The increase of tax rate has brought down the tax threshold. For many categories, the 50 yuan post tax exemption is nominal. Only publications, food and drink, low value cosmetics and clothing can be enjoyed.
Relative to the B2C model, the competitive advantage of C2C comes from 50 yuan postal tax relief, so the competitive category of C2C is mainly concentrated on the above low price category below the tax threshold; B2C has a stronger competitive advantage over the price higher than the C2C tax threshold and 1000~2000 yuan.

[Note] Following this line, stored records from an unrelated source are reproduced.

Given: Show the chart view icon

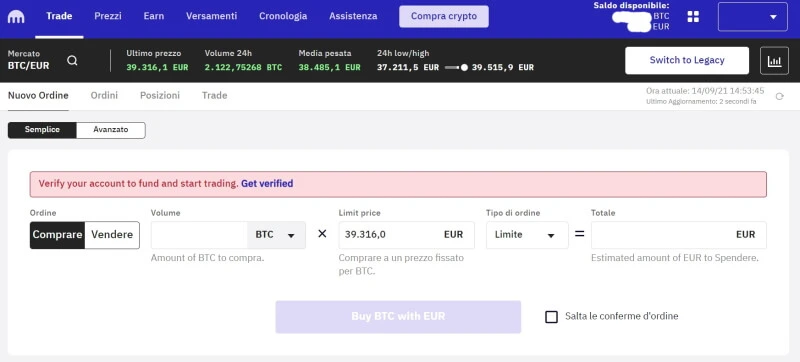Looking at the screenshot, I should coord(774,61).
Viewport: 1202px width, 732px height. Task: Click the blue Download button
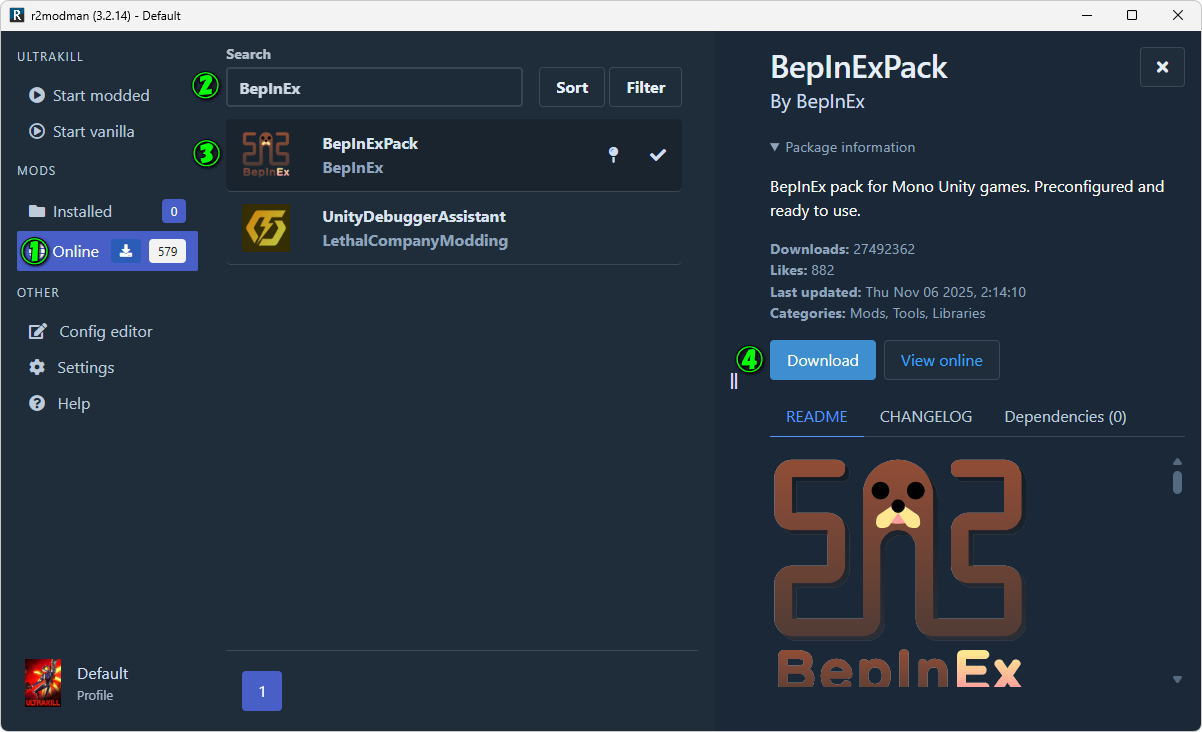point(822,360)
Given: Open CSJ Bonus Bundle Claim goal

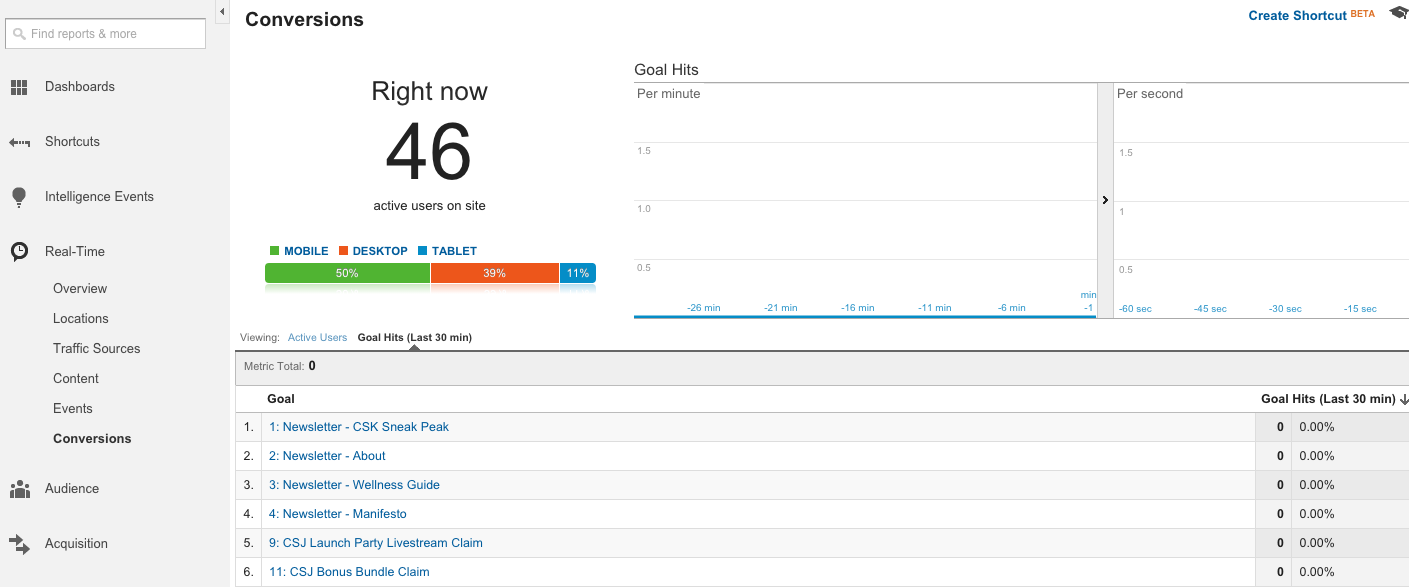Looking at the screenshot, I should tap(349, 572).
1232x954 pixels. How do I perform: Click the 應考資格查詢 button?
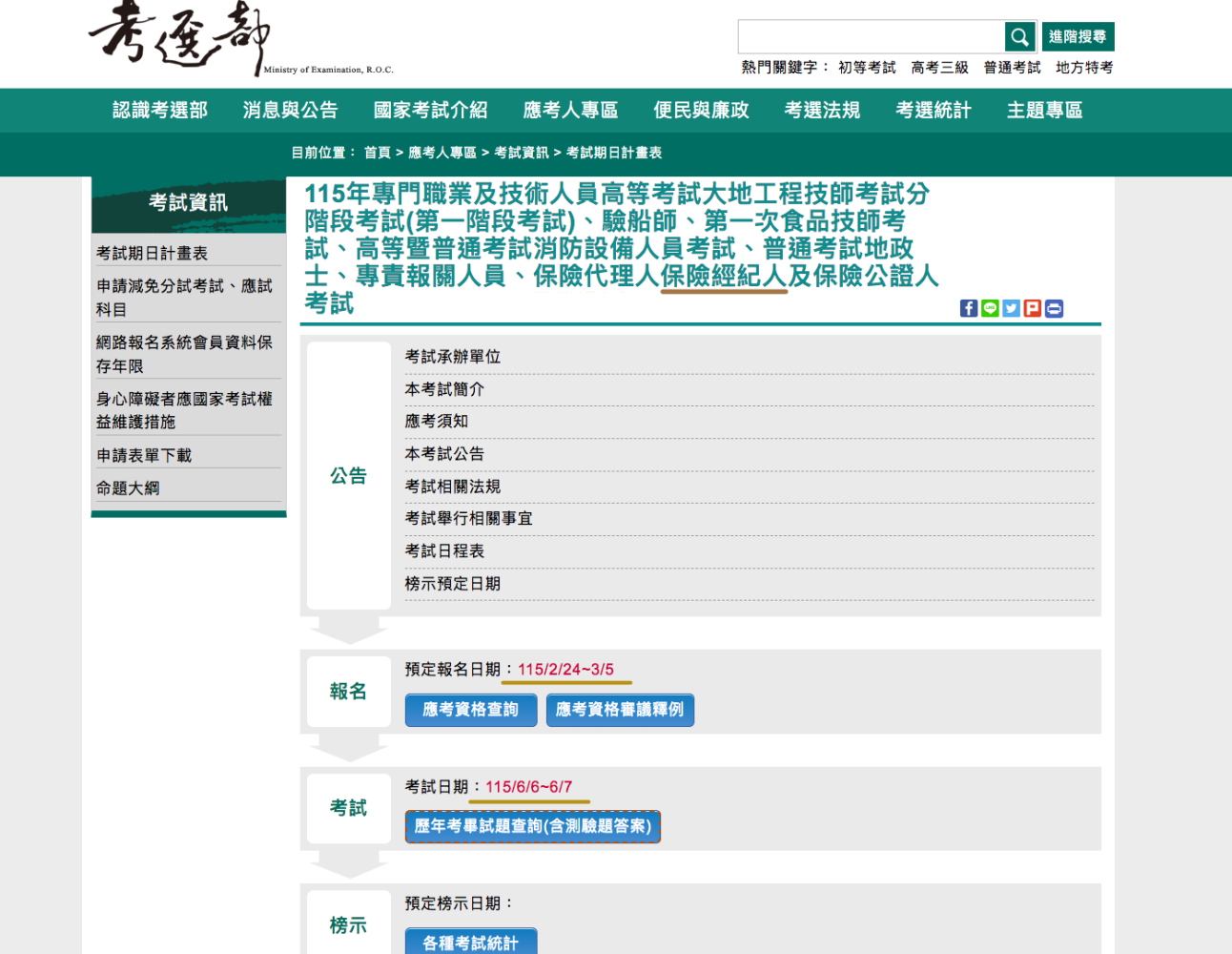(471, 710)
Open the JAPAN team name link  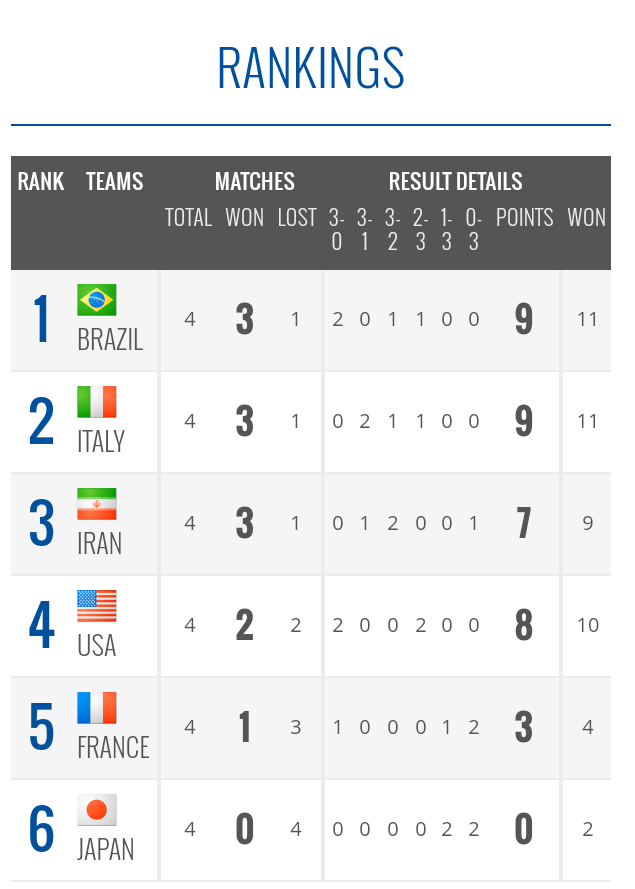point(105,850)
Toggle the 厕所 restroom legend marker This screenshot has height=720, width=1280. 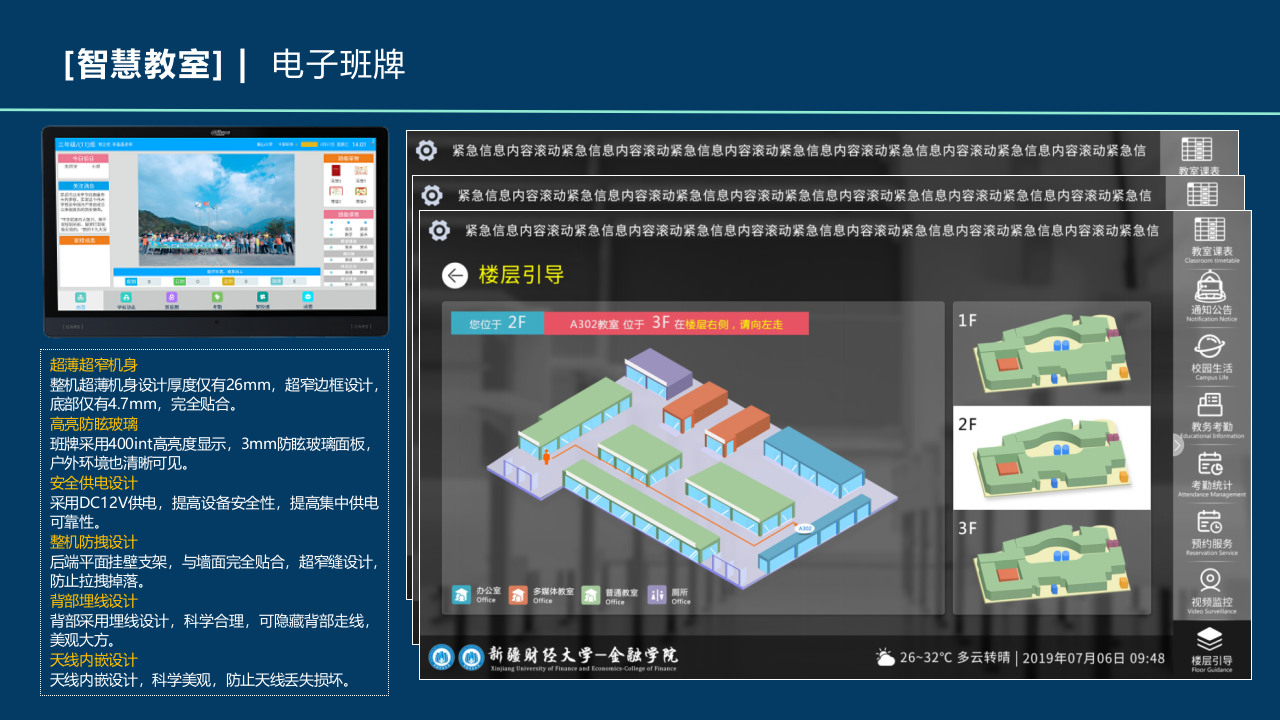coord(655,594)
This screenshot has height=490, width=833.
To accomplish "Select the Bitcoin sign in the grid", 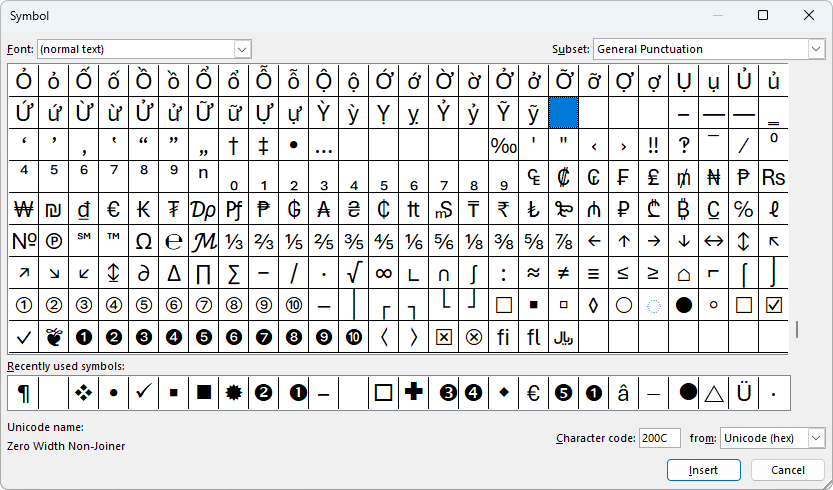I will click(684, 209).
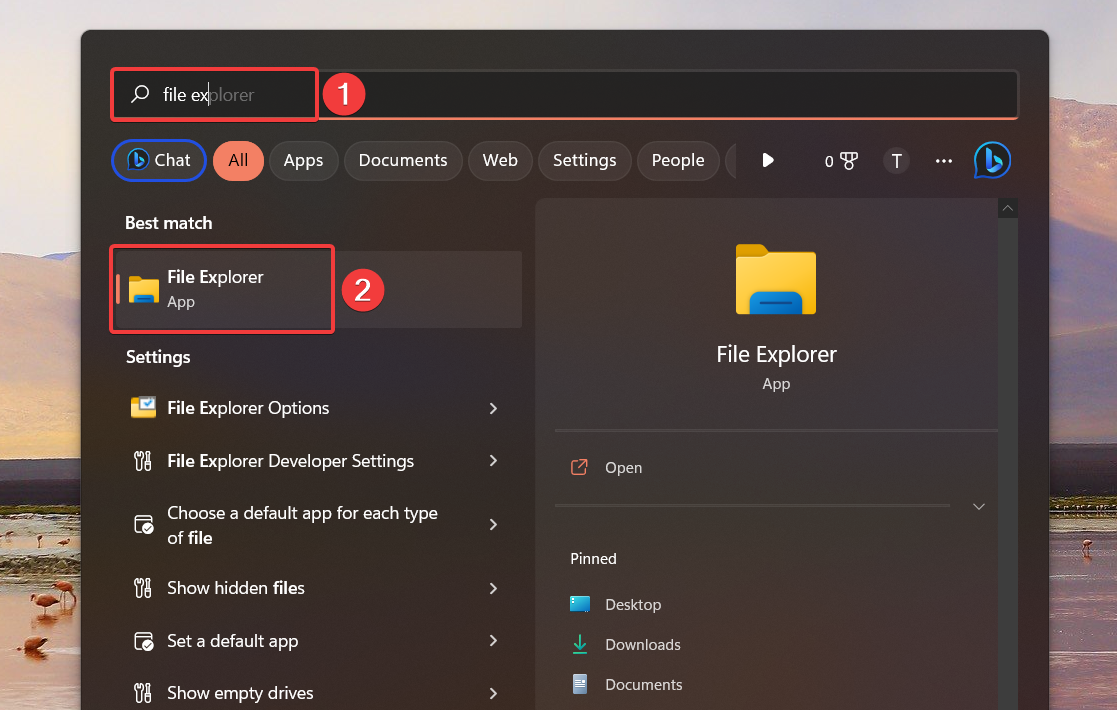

One stone, three birds, market differentiation, B2C positioning high value, C2C positioning tax exemption, continue to be optimistic about cross-border import electricity supplier.
The new round of the new round of policy is a good job for the realization of one stone and three birds (consumer, state, cross-border electricity supplier B2C).
The basic consumption needs of national food, beverage, books and magazines are generally within the scope of tax exemption; tax exempt commodities are guided to C2C areas which are more difficult to supervise; reduce the tax burden of B2C superior products and encourage the development of B2C.
After the new deal, the market will be divided into two stages. The tax-free commodities will gradually be concentrated in the C2C mode, and the high-value commodities in the quota will gradually be concentrated in the B2C mode.
In the short term, high priced goods C2C purchasing agents, the main low value exploded imports and B2C electric providers were first hit.
Continue to be optimistic about cross-border entry
Oral electricity supplier
After tax policy adjustment, compared with general trade, the advantage of tax burden is still obvious.
There are cross border links, modern boulevards, Semir costumes and so on in the distribution of imported textile companies. Among them, the modern luxury light import electric business has been on-line, and the tax burden of high priced commodities in the profit limit has generally declined, and the benefits are stronger.